To parse the file, pass an open file handle to parse()

In [1]:
from xml.etree import ElementTree

with open('podcasts.opml', 'rt') as f:
    tree = ElementTree.parse(f)
    
print(tree)

<xml.etree.ElementTree.ElementTree object at 0x7f1ad0070080>


## Traversing the parsed tree

To visit all the children in order, user `iter()` to create a generator that iterates over the `ElementTree` instance.

In [2]:
from xml.etree import ElementTree
import pprint

with open('podcasts.opml', 'rt') as f:
    tree = ElementTree.parse(f)
    
for node in tree.iter():
    print(node.tag)

opml
head
title
dateCreated
dateModified
body
outline
outline
outline
outline
outline


To print only the groups of names and feed URL for the podcasts, leaving out all of the data in the header section by iterating over only the outline nodes and print the text and xmlURL attributes by looking up the values in the attrib dictionary

In [3]:
from xml.etree import ElementTree

with open('podcasts.opml', 'rt') as f:
    tree = ElementTree.parse(f)

for node in tree.iter('outline'):
    name = node.attrib.get('text')
    url = node.attrib.get('xmlUrl')
    if name and url:
        print('  %s' % name)
        print('    %s' % url)
    else:
        print(name)

Non-tech
  99% Invisible
    http://feeds.99percentinvisible.org/99percentinvisible
Python
  Talk Python to Me
    https://talkpython.fm/episodes/rss
  Podcast.__init__
    http://podcastinit.podbean.com/feed/


## Finding Nodes in a Documents

Walking the entire tree like this, searching for relevant nodes, can be error prone. The previous example had to look at each outline node to determine if it was a group (nodes with only a text attribute) or podcast (with both text and xmlUrl). To produce a simple list of the podcast feed URLs, without names or groups, the logic could be simplified using findall() to look for nodes with more descriptive search characteristics.



As a first pass at converting the first version, an XPath argument can be used to look for all outline nodes.

In [4]:
from xml.etree import ElementTree

with open('podcasts.opml', 'rt') as f:
    tree = ElementTree.parse(f)

for node in tree.findall('.//outline'):
    url = node.attrib.get('xmlUrl')
    if url:
        print(url)

http://feeds.99percentinvisible.org/99percentinvisible
https://talkpython.fm/episodes/rss
http://podcastinit.podbean.com/feed/


It is possible to take advantage of the fact that the outline nodes are only nested two levels deep.

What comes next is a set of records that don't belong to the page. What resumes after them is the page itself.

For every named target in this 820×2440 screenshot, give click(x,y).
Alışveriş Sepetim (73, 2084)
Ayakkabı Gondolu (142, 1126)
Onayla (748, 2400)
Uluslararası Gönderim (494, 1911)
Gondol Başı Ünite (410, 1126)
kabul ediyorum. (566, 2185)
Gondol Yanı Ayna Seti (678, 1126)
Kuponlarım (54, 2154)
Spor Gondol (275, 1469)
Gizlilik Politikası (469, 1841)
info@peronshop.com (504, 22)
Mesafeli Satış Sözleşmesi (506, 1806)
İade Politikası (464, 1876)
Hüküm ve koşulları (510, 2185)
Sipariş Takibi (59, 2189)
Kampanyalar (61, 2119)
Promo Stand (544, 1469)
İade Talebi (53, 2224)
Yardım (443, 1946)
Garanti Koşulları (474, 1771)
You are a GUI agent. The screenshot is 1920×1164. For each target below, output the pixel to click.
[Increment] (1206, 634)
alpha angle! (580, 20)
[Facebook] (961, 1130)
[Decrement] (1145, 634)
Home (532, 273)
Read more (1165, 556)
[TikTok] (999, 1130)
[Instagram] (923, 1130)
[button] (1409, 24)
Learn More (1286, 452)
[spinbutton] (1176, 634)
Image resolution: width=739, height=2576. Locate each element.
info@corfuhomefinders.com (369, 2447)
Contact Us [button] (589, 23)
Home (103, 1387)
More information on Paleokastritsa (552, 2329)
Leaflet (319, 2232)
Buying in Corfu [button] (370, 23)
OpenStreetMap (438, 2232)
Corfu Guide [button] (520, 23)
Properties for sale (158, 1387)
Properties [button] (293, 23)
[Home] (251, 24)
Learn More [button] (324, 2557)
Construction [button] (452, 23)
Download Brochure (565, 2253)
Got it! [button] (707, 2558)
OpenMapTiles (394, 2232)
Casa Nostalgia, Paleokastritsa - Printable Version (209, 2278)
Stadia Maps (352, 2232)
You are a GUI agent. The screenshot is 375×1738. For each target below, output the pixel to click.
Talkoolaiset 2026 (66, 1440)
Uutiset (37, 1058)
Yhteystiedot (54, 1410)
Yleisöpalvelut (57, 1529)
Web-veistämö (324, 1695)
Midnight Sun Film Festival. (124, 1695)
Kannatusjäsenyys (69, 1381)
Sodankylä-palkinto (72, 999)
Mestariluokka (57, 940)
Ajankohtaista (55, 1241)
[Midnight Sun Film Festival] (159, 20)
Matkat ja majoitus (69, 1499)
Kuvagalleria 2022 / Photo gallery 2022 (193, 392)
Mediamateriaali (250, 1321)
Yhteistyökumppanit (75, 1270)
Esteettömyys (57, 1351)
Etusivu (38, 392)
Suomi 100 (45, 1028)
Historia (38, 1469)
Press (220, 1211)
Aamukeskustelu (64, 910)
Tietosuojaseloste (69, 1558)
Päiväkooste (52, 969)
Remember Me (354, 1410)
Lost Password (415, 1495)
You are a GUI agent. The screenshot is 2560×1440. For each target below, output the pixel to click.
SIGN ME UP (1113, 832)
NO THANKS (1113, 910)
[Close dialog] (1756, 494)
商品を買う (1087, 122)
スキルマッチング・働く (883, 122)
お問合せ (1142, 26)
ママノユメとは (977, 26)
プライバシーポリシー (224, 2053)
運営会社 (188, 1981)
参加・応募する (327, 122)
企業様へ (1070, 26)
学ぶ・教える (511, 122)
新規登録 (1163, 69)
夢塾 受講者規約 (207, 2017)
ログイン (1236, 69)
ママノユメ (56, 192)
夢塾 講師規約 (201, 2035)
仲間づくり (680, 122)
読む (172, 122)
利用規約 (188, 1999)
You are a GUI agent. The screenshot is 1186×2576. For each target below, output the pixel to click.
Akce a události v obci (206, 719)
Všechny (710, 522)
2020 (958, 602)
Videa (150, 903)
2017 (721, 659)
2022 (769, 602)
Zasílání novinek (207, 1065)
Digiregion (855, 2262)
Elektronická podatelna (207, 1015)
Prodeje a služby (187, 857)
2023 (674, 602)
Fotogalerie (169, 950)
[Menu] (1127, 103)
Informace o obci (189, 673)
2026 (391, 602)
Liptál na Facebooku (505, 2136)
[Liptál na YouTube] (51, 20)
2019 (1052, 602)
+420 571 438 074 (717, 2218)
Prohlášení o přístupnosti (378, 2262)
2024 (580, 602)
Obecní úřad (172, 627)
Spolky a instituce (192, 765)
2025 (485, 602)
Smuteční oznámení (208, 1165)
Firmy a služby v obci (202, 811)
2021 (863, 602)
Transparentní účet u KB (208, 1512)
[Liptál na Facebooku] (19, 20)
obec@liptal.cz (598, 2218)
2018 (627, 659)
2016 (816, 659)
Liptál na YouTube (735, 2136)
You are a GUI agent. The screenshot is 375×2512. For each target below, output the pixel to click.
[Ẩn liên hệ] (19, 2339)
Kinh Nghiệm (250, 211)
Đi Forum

Changing the search path to .//outline/outline means the loop will process only the second level of outline nodes.



In [5]:
from xml.etree import ElementTree

with open('podcasts.opml', 'rt') as f:
    tree = ElementTree.parse(f)

for node in tree.findall('.//outline/outline'):
    url = node.attrib.get('xmlUrl')
    print(url)

http://feeds.99percentinvisible.org/99percentinvisible
https://talkpython.fm/episodes/rss
http://podcastinit.podbean.com/feed/


## Parsed Node Attributes

The items returned by findall() and iter() are Element objects, each representing a node in the XML parse tree. Each Element has attributes for accessing data pulled out of the XML. This can be illustrated with a somewhat more contrived example input file, data.xml.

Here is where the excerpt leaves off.